───── AVAILABLE RECORDS ─────

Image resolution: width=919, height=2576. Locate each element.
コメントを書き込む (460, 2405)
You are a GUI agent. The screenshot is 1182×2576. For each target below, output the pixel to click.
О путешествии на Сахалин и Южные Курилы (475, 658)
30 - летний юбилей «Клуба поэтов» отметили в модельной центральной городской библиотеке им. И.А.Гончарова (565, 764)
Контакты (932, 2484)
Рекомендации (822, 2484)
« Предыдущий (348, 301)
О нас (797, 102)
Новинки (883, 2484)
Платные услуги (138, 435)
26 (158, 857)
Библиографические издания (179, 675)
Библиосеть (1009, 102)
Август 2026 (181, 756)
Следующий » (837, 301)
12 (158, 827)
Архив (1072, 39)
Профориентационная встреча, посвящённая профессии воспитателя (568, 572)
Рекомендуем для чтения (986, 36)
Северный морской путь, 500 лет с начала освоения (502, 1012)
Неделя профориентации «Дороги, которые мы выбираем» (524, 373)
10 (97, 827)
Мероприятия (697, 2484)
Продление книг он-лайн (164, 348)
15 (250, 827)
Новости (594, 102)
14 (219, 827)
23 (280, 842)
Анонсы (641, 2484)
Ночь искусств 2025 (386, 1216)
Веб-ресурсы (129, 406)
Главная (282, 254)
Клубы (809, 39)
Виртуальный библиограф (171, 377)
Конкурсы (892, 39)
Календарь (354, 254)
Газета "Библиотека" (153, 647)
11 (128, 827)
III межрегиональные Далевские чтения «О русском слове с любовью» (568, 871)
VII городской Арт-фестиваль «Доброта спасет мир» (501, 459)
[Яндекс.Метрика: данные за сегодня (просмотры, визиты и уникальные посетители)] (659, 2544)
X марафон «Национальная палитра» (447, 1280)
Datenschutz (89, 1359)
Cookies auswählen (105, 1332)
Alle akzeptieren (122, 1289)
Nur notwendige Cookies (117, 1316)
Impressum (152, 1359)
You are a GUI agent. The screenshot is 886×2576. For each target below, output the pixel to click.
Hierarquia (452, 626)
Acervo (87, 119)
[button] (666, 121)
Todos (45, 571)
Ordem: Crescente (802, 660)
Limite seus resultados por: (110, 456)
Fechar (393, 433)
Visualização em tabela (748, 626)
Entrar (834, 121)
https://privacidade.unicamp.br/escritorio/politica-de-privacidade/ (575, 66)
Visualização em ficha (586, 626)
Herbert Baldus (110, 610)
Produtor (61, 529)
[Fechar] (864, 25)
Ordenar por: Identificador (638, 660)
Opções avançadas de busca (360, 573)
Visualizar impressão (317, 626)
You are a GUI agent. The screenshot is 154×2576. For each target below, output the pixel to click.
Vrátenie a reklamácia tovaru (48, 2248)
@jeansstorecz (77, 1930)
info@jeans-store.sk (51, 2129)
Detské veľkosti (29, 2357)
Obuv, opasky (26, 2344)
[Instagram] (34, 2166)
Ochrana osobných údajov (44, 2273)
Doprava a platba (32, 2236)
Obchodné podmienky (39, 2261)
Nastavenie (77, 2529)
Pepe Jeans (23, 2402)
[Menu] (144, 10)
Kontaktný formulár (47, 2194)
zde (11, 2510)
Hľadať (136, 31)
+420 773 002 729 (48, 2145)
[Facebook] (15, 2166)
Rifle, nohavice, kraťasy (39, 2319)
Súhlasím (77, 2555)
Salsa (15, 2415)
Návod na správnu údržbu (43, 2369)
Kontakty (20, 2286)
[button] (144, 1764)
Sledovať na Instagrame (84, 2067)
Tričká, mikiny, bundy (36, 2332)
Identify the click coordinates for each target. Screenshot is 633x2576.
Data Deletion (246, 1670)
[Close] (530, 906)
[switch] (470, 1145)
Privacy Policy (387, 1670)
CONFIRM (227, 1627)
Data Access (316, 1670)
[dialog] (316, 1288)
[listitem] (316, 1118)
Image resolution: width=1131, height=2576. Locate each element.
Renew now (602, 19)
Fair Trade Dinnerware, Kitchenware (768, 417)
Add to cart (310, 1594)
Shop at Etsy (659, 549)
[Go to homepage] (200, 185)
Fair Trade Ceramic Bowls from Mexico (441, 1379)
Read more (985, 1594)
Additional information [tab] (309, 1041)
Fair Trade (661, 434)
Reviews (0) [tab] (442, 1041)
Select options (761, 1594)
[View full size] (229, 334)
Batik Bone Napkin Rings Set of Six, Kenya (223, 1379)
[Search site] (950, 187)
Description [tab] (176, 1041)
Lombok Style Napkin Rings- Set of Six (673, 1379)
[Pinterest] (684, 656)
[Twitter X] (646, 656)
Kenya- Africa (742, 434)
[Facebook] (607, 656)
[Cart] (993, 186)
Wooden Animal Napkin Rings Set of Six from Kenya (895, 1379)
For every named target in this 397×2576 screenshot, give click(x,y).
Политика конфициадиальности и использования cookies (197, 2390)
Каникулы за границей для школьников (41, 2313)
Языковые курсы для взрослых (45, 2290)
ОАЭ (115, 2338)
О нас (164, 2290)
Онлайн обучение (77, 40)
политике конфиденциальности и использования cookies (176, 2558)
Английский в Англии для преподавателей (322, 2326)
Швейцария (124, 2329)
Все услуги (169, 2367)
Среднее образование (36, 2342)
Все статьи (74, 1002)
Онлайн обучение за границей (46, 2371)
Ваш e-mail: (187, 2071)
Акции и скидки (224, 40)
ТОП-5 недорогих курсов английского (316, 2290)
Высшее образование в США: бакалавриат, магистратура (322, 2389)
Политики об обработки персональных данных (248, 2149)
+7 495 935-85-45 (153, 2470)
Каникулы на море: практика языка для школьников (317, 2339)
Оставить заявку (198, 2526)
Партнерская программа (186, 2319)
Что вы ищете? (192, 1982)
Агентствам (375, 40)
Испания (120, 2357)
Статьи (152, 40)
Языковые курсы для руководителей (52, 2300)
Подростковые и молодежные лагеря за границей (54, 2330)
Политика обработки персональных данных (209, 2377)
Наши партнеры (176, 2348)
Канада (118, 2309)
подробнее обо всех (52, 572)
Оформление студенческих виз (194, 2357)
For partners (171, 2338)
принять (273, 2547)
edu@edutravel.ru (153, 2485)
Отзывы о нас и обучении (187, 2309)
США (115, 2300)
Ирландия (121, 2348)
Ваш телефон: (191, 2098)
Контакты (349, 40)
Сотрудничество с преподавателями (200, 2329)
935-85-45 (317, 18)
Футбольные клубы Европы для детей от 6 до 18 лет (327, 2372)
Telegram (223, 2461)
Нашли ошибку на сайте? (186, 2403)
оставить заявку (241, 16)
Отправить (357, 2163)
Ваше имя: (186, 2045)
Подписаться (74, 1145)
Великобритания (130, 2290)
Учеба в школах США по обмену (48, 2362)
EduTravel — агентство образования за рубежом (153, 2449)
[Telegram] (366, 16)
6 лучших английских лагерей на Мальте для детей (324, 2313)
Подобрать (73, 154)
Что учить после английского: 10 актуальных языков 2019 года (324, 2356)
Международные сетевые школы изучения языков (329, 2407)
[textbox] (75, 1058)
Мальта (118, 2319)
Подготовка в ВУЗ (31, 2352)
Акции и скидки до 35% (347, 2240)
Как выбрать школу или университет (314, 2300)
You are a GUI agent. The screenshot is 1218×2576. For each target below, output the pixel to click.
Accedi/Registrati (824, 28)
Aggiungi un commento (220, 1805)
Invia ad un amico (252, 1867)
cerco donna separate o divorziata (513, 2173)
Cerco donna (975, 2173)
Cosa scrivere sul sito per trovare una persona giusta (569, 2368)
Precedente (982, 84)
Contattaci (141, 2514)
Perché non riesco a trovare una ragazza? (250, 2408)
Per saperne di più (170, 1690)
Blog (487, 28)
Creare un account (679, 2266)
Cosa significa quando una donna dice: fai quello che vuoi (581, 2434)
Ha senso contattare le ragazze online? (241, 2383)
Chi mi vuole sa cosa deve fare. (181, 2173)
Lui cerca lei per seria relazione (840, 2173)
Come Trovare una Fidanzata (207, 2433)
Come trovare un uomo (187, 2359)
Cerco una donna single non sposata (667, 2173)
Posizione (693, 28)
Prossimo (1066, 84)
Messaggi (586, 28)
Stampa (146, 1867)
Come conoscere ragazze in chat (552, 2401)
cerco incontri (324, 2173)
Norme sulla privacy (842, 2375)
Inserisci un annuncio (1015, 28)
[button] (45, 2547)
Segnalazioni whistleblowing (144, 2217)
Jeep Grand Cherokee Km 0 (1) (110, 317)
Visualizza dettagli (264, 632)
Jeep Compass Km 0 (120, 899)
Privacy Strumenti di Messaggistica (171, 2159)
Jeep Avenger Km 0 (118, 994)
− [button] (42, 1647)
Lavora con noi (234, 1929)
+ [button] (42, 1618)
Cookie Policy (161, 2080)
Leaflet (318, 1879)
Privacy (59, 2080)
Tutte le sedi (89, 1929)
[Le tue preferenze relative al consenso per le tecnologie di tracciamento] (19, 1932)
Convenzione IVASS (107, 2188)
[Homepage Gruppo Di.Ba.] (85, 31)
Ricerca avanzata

─────

WHAT THE TASK REQUIRES →
Every line above from the line with "Веб-ресурсы (129, 406)" to the line with "Tričká, mikiny, bundy (36, 2332)", both included, must be reproduced exactly, and no other line may appear.

RESULT OF THE EXERCISE →
Веб-ресурсы (129, 406)
Главная (282, 254)
Клубы (809, 39)
Виртуальный библиограф (171, 377)
Конкурсы (892, 39)
Календарь (354, 254)
Газета "Библиотека" (153, 647)
11 (128, 827)
III межрегиональные Далевские чтения «О русском слове с любовью» (568, 871)
VII городской Арт-фестиваль «Доброта спасет мир» (501, 459)
[Яндекс.Метрика: данные за сегодня (просмотры, визиты и уникальные посетители)] (659, 2544)
X марафон «Национальная палитра» (447, 1280)
Datenschutz (89, 1359)
Cookies auswählen (105, 1332)
Alle akzeptieren (122, 1289)
Nur notwendige Cookies (117, 1316)
Impressum (152, 1359)
You are a GUI agent. The screenshot is 886×2576. For each target below, output the pixel to click.
Hierarquia (452, 626)
Acervo (87, 119)
[button] (666, 121)
Todos (45, 571)
Ordem: Crescente (802, 660)
Limite seus resultados por: (110, 456)
Fechar (393, 433)
Visualização em tabela (748, 626)
Entrar (834, 121)
https://privacidade.unicamp.br/escritorio/politica-de-privacidade/ (575, 66)
Visualização em ficha (586, 626)
Herbert Baldus (110, 610)
Produtor (61, 529)
[Fechar] (864, 25)
Ordenar por: Identificador (638, 660)
Opções avançadas de busca (360, 573)
Visualizar impressão (317, 626)
You are a GUI agent. The screenshot is 154×2576. For each target below, output the pixel to click.
Vrátenie a reklamácia tovaru (48, 2248)
@jeansstorecz (77, 1930)
info@jeans-store.sk (51, 2129)
Detské veľkosti (29, 2357)
Obuv, opasky (26, 2344)
[Instagram] (34, 2166)
Ochrana osobných údajov (44, 2273)
Doprava a platba (32, 2236)
Obchodné podmienky (39, 2261)
Nastavenie (77, 2529)
Pepe Jeans (23, 2402)
[Menu] (144, 10)
Kontaktný formulár (47, 2194)
zde (11, 2510)
Hľadať (136, 31)
+420 773 002 729 (48, 2145)
[Facebook] (15, 2166)
Rifle, nohavice, kraťasy (39, 2319)
Súhlasím (77, 2555)
Salsa (15, 2415)
Návod na správnu údržbu (43, 2369)
Kontakty (20, 2286)
[button] (144, 1764)
Sledovať na Instagrame (84, 2067)
Tričká, mikiny, bundy (36, 2332)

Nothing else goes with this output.